WHAT YOU ARE ASKED TO DO:
Please format the data below as a two-column CSV with the headers "input" and "output", giving one row per answer that pairs the answer with the text it responds to. Put each value in its own quoted field, with line breaks replaced by spaces.

MATERIAL:
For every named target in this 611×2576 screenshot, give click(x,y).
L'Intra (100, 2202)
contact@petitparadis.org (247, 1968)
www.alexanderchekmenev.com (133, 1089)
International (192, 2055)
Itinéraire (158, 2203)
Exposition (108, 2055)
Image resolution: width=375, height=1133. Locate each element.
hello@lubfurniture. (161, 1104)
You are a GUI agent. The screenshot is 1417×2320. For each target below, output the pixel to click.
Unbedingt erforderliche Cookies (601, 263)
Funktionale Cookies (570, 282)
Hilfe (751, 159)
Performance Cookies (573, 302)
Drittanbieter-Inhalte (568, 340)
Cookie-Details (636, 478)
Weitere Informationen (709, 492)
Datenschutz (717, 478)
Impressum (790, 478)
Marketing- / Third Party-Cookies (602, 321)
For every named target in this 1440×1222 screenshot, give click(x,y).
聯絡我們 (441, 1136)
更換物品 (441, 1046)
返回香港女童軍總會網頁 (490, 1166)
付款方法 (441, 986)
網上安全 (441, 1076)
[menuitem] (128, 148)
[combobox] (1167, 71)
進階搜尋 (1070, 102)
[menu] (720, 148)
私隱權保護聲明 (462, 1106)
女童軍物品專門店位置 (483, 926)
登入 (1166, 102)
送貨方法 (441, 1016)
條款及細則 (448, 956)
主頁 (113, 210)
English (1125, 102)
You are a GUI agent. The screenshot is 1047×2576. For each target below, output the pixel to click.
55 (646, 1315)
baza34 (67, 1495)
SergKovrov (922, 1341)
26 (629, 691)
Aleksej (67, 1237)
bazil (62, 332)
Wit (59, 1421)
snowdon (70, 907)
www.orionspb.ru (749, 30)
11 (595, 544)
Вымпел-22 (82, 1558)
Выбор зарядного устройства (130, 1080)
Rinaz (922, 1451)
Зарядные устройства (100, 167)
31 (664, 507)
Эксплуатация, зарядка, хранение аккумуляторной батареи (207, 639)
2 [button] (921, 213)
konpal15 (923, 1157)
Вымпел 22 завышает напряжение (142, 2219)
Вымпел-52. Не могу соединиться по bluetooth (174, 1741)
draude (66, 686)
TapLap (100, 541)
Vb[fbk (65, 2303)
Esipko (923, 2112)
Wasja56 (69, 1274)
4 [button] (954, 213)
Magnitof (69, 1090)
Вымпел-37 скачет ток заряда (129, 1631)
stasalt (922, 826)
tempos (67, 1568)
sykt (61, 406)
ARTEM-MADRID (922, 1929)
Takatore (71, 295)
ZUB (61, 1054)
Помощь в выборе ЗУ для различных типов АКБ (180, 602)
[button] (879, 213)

SOLUTION FOR THIS TASK:
input,output
"For every named target in this 611×2576 screenshot, give click(x,y). L'Intra","(100, 2202)"
"contact@petitparadis.org","(247, 1968)"
"www.alexanderchekmenev.com","(133, 1089)"
"International","(192, 2055)"
"Itinéraire","(158, 2203)"
"Exposition","(108, 2055)"
"Image resolution: width=375, height=1133. Locate each element. hello@lubfurniture.","(161, 1104)"
"You are a GUI agent. The screenshot is 1417×2320. For each target below, output the pixel to click. Unbedingt erforderliche Cookies","(601, 263)"
"Funktionale Cookies","(570, 282)"
"Hilfe","(751, 159)"
"Performance Cookies","(573, 302)"
"Drittanbieter-Inhalte","(568, 340)"
"Cookie-Details","(636, 478)"
"Weitere Informationen","(709, 492)"
"Datenschutz","(717, 478)"
"Impressum","(790, 478)"
"Marketing- / Third Party-Cookies","(602, 321)"
"For every named target in this 1440×1222 screenshot, give click(x,y). 聯絡我們","(441, 1136)"
"更換物品","(441, 1046)"
"返回香港女童軍總會網頁","(490, 1166)"
"付款方法","(441, 986)"
"網上安全","(441, 1076)"
"[menuitem]","(128, 148)"
"[combobox]","(1167, 71)"
"進階搜尋","(1070, 102)"
"[menu]","(720, 148)"
"私隱權保護聲明","(462, 1106)"
"女童軍物品專門店位置","(483, 926)"
"登入","(1166, 102)"
"送貨方法","(441, 1016)"
"條款及細則","(448, 956)"
"主頁","(113, 210)"
"English","(1125, 102)"
"You are a GUI agent. The screenshot is 1047×2576. For each target below, output the pixel to click. 55","(646, 1315)"
"baza34","(67, 1495)"
"SergKovrov","(922, 1341)"
"26","(629, 691)"
"Aleksej","(67, 1237)"
"bazil","(62, 332)"
"Wit","(59, 1421)"
"snowdon","(70, 907)"
"www.orionspb.ru","(749, 30)"
"11","(595, 544)"
"Вымпел-22","(82, 1558)"
"Выбор зарядного устройства","(130, 1080)"
"Rinaz","(922, 1451)"
"Зарядные устройства","(100, 167)"
"31","(664, 507)"
"Эксплуатация, зарядка, хранение аккумуляторной батареи","(207, 639)"
"2 [button]","(921, 213)"
"konpal15","(923, 1157)"
"Вымпел 22 завышает напряжение","(142, 2219)"
"Вымпел-52. Не могу соединиться по bluetooth","(174, 1741)"
"draude","(66, 686)"
"TapLap","(100, 541)"
"Vb[fbk","(65, 2303)"
"Esipko","(923, 2112)"
"Wasja56","(69, 1274)"
"4 [button]","(954, 213)"
"Magnitof","(69, 1090)"
"Вымпел-37 скачет ток заряда","(129, 1631)"
"stasalt","(922, 826)"
"tempos","(67, 1568)"
"sykt","(61, 406)"
"ARTEM-MADRID","(922, 1929)"
"Takatore","(71, 295)"
"ZUB","(61, 1054)"
"Помощь в выборе ЗУ для различных типов АКБ","(180, 602)"
"[button]","(879, 213)"